[Source data]
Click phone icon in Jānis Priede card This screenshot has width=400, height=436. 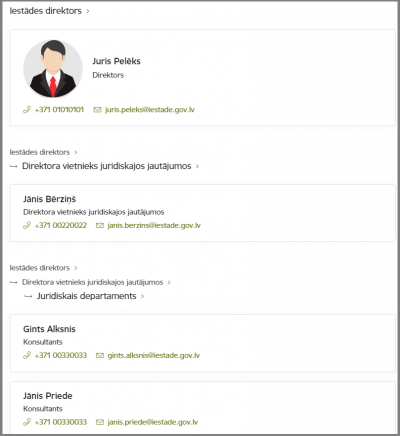(27, 422)
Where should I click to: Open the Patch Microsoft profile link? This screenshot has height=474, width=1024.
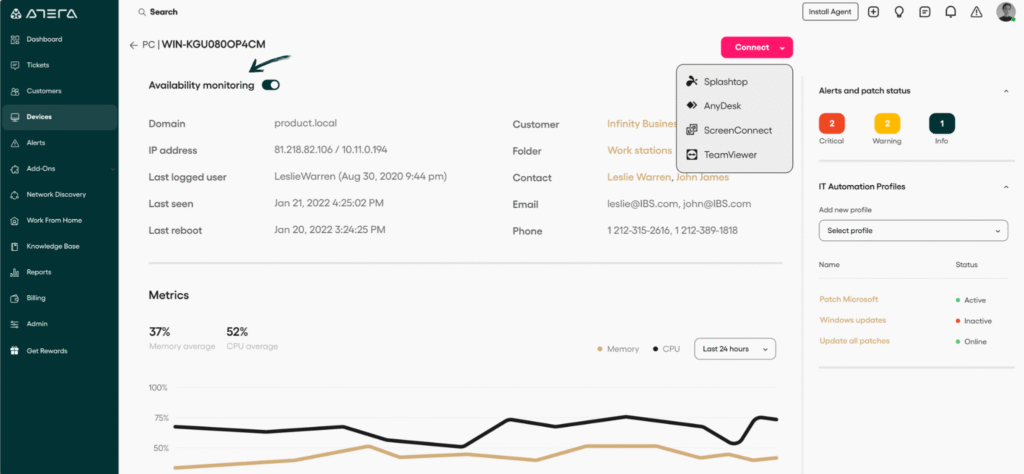[848, 299]
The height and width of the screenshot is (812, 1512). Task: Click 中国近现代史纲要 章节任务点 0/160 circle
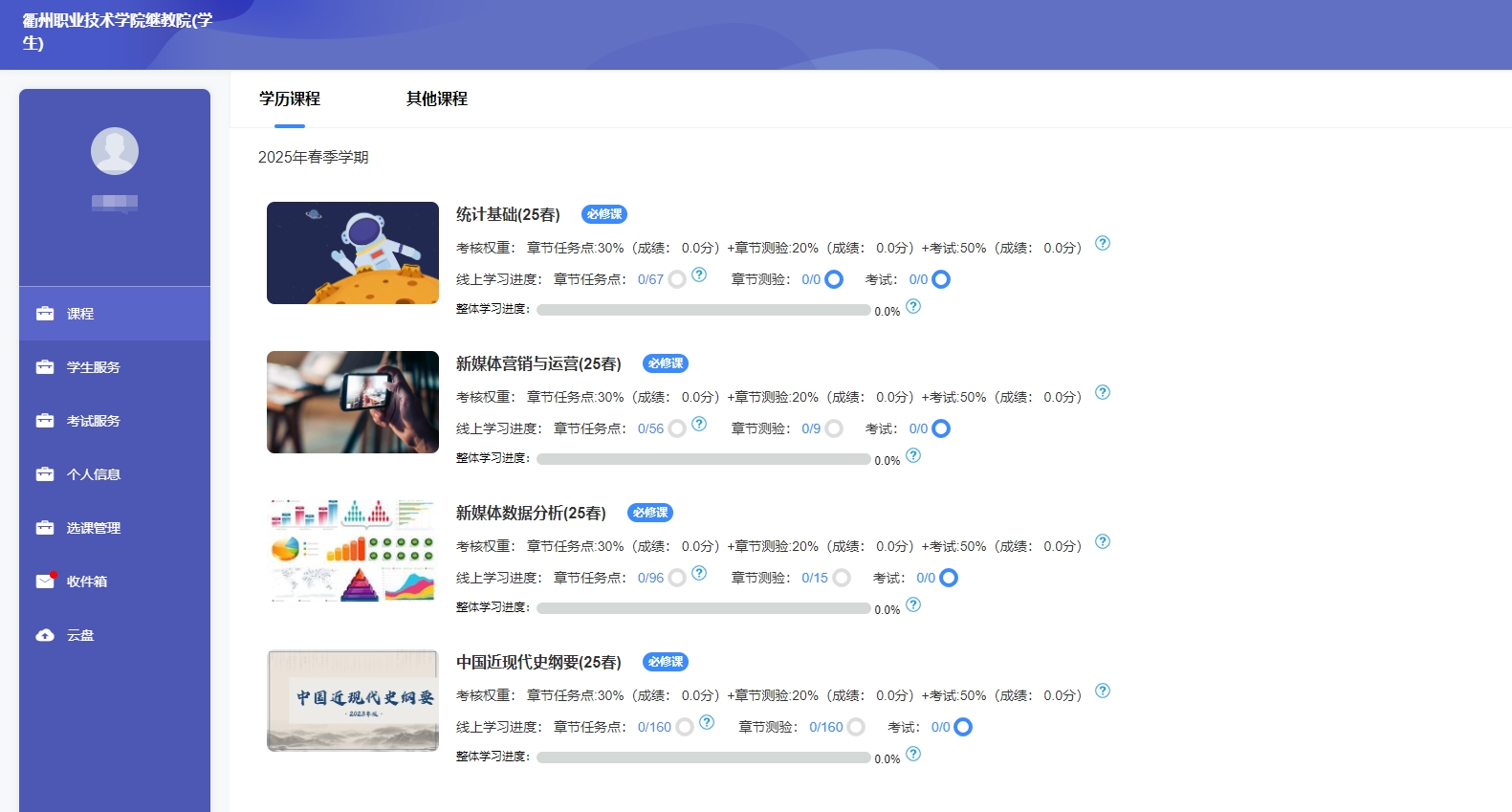click(x=685, y=727)
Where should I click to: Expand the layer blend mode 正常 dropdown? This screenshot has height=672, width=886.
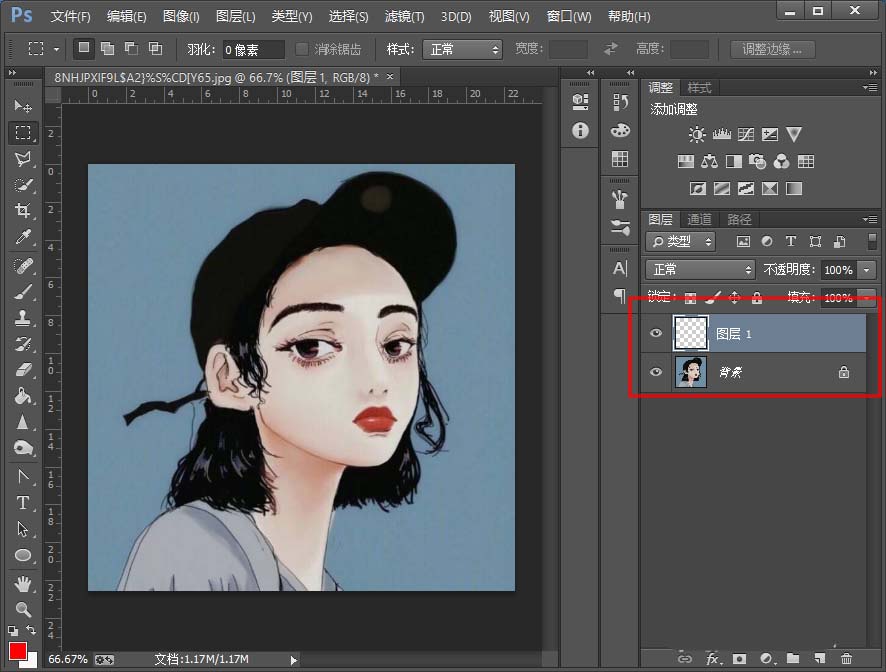(700, 270)
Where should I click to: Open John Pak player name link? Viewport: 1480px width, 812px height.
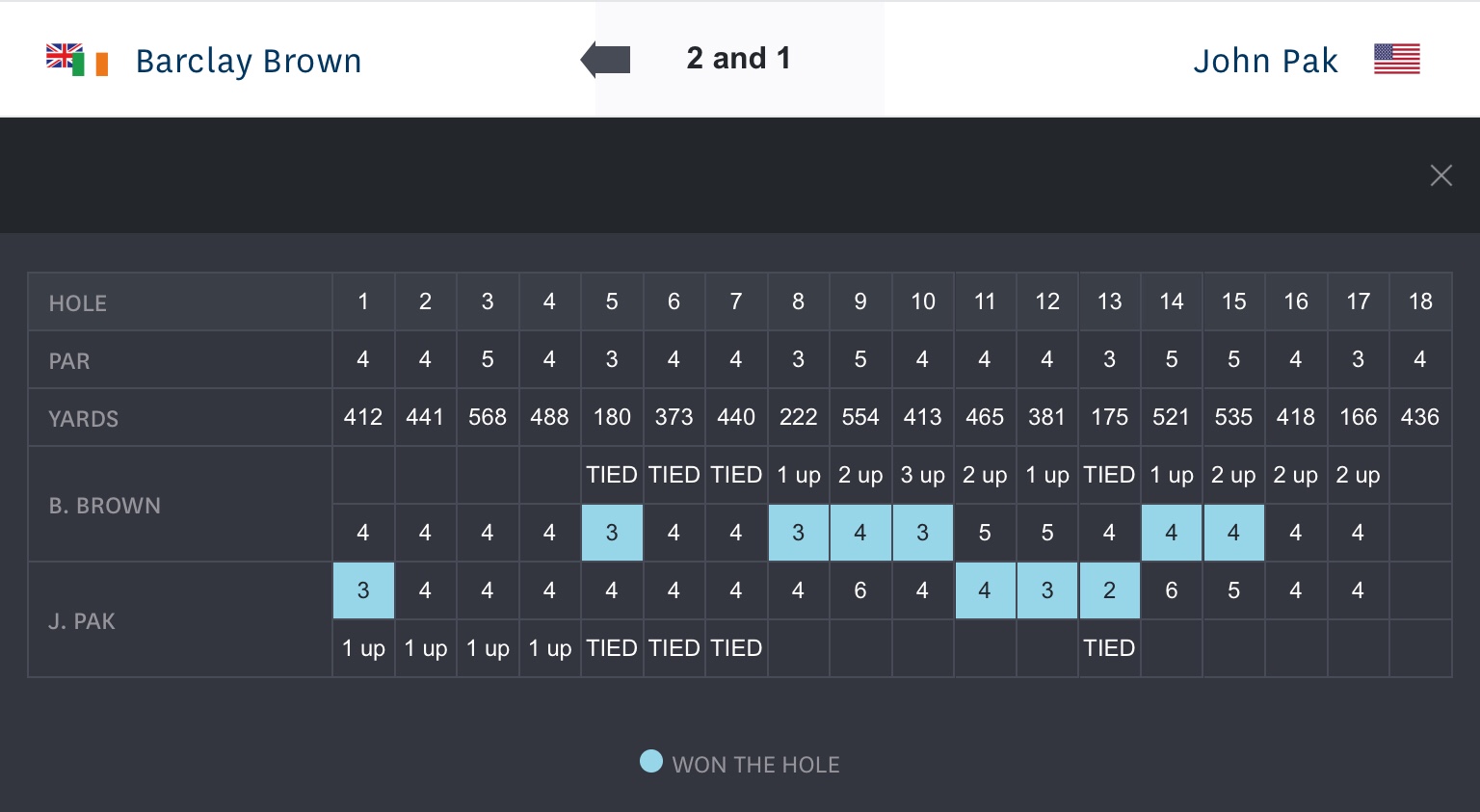coord(1265,61)
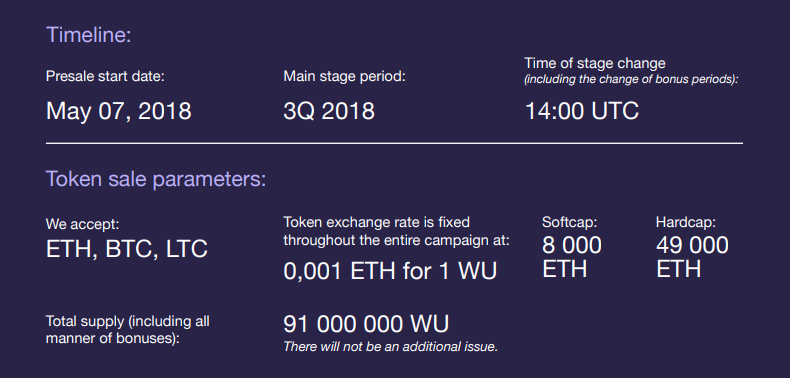
Task: Select the 0,001 ETH for 1 WU rate
Action: (x=390, y=272)
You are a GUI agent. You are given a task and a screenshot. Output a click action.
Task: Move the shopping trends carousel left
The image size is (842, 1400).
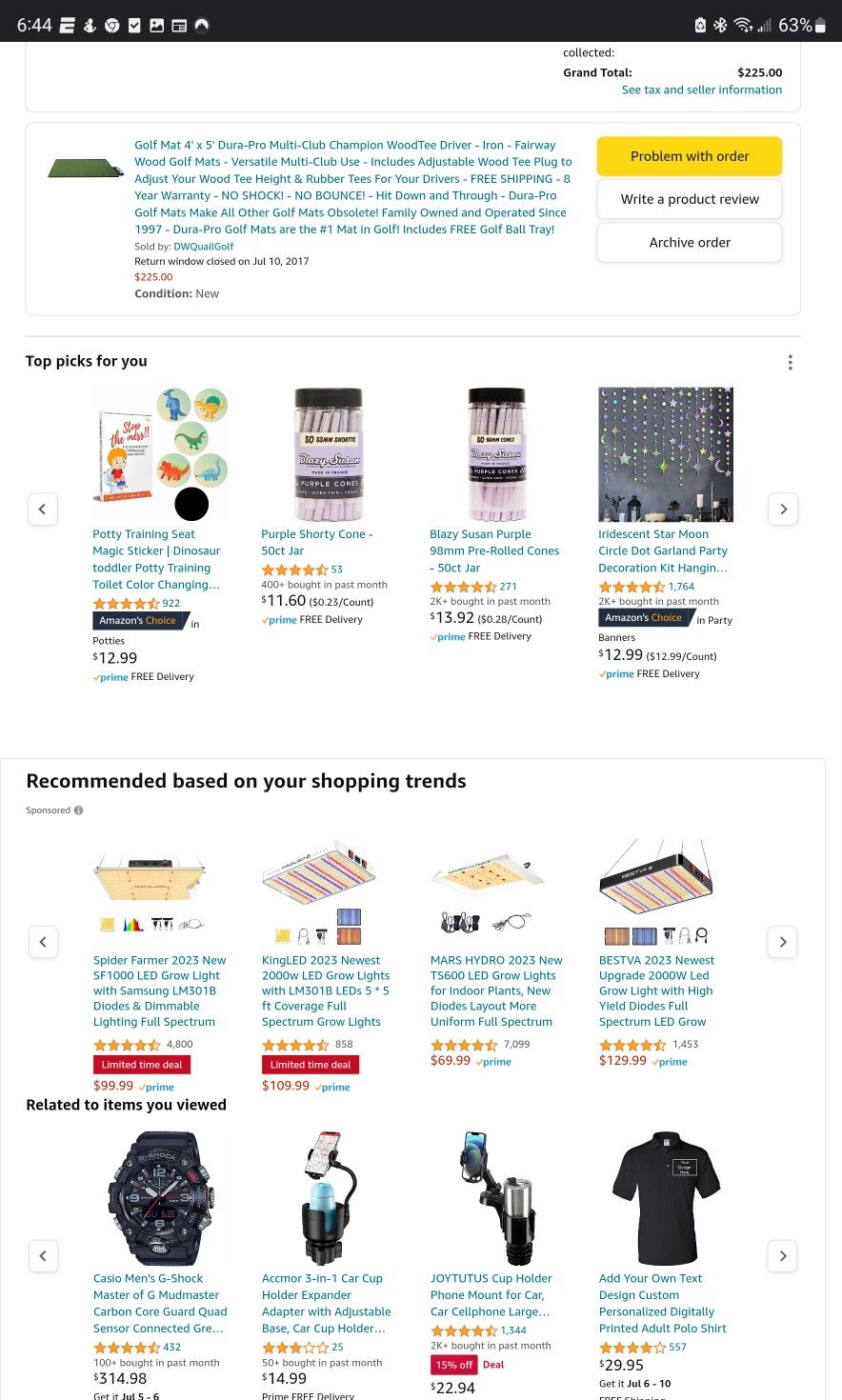(43, 942)
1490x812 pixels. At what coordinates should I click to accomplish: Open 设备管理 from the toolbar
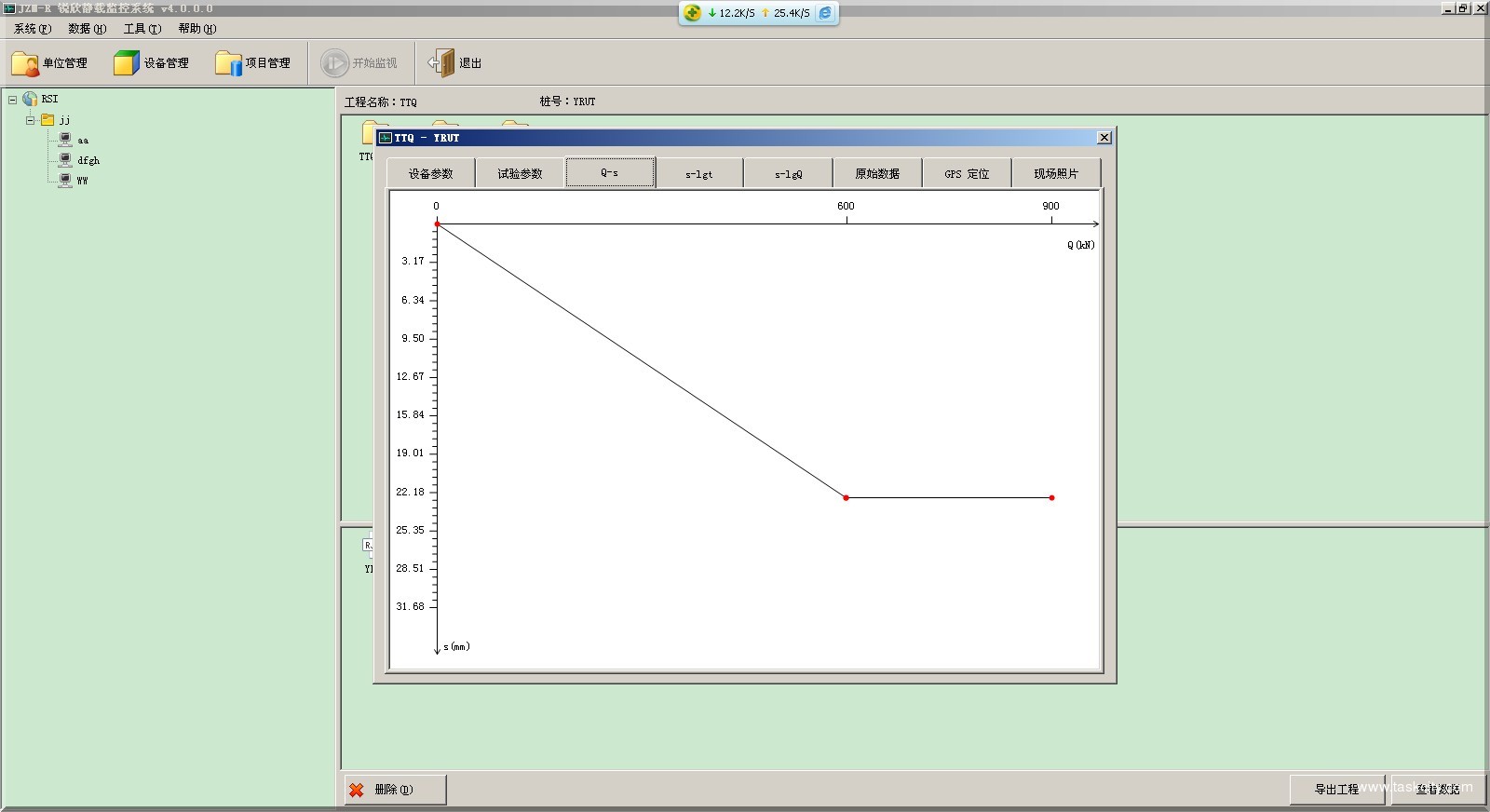(x=126, y=63)
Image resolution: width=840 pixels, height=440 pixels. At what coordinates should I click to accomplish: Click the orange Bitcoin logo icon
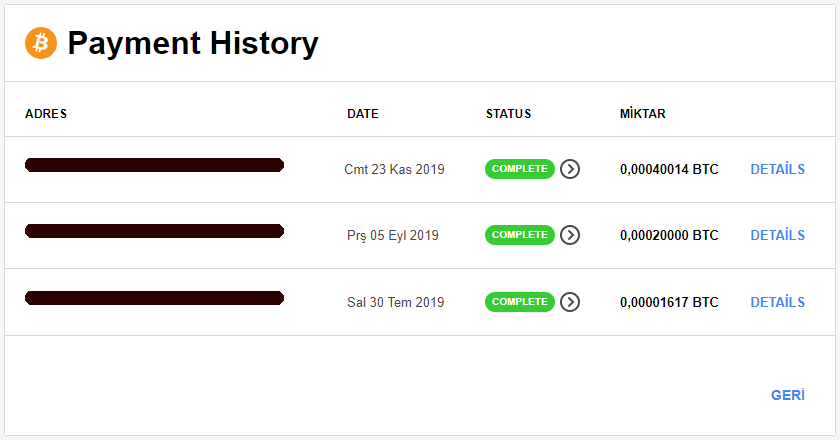(x=41, y=43)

EXERCISE BRIEF>
Nothing but the lines from the one holding "The image size is (842, 1400)." to the end of the entries above should be echoed, exactly and with both ends included; omit the pictures.

FINAL ANSWER>
The image size is (842, 1400).
(43, 942)
1490x812 pixels. At what coordinates should I click to accomplish: Open 设备管理 from the toolbar
(x=126, y=63)
Image resolution: width=840 pixels, height=440 pixels. At what coordinates should I click to accomplish: Click the orange Bitcoin logo icon
(x=41, y=43)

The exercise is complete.